Currency headwinds eat up SABMiller’s profits ahead of the megabrew deal with AB InBev
A strong dollar took a large chunk out of SABMiller’s results, and despite strong growth in emerging markets the beer giant posted drooping profits ahead of the megabrew deal with AB InBev.
The figures
SABMiller posted underlying growth, with group net producer revenue growing by four per cent to $12.69bn at constant currency rates in the first six months to 30 September. But currency headwinds struck hard against the UK brewing giant’s results, and factoring in exchange rates revenue was down nine per cent against the same period last year.
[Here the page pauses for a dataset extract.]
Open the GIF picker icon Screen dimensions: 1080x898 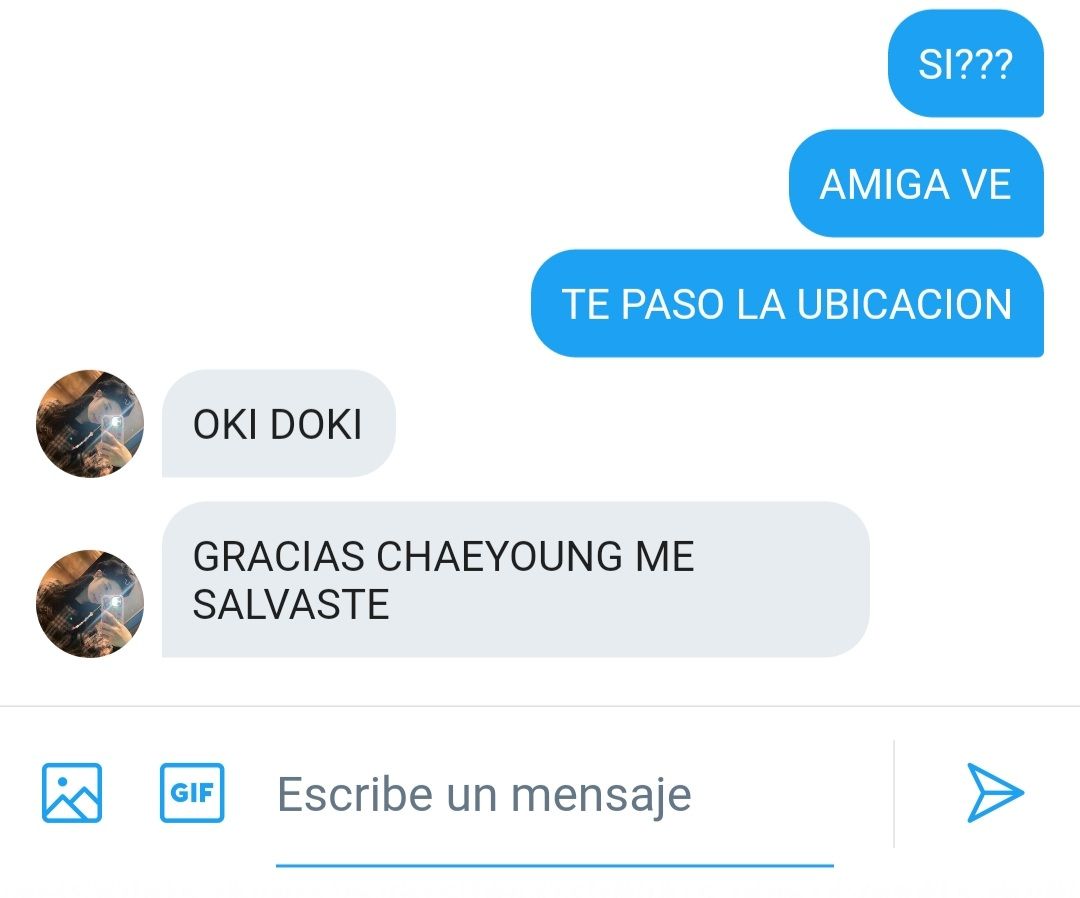[192, 793]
Net earnings before interest, taxes, depreciation and amortisation were down 11 per cent to $2.92bn and pre-tax profit down 18 per cent to $2.33bn.
The company hiked its interim dividend to 28.5 cents a share, a nine per cent rise.
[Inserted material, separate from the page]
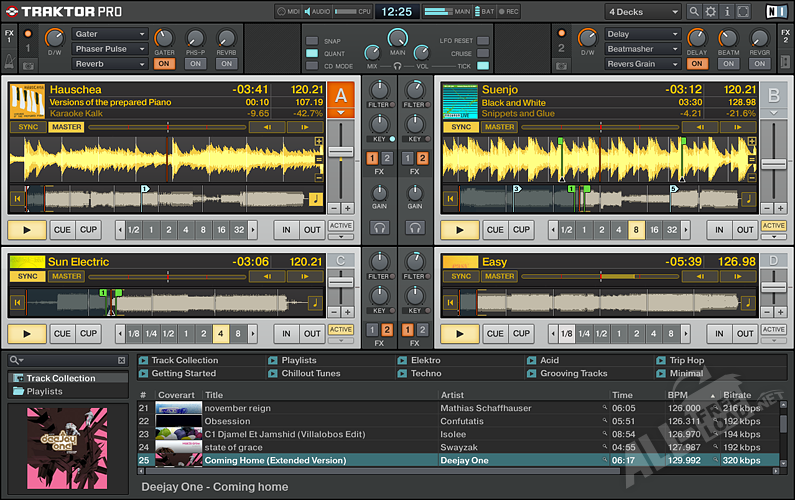Screen dimensions: 795x500
Task: Open preferences with the gear icon
Action: 711,12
SABMiller shares have soared 35 per cent in the two months since AB InBev's interest in its rival was made public.
Why it’s interesting
Shareholders will have been waiting with bated breath for SABMiller's results following the megabrew deal, to see just what AB InBev has bought.
AB InBev’s £71bn takeover was formally agreed yesterday, after weeks of negotiations and several extended deadlines from UK regulators as the two brewing giants ironed out the details of the biggest ever corporate merger in British history.
Read more: Everything you need to know about the megabrew deal
The deal creates the world’s biggest brewing company by far, and combines most of the world’s biggest beer brands under the same roof.
But no sooner has the ink dried on the megabrew deal than the hangover begins to set in: analysts expect the takeover to result in thousands of job cuts, closing SABMiller’s London headquarters and de-listing from the London Stock Exchange.
SABMiller reported particularly strong growth in emerging markets in Latin America and Africa, where sales were up by eight and nine per cent respectively on constant exchange rates. The takeover will give AB InBev a significant foothold on the African market, where the brewer currently has essentially no presence, and a much stronger position in Latin America.
What they said
Alan Clark, SABMiller’s chief executive, said:
We had a good first half, stripping out the effects of adverse exchange rates, with strong growth in Africa and Latin America and better mix across all of our regions. On an organic, constant currency basis, group earnings and margins improved as a result of growing volumes and NPR per hectolitre, and continued cost savings.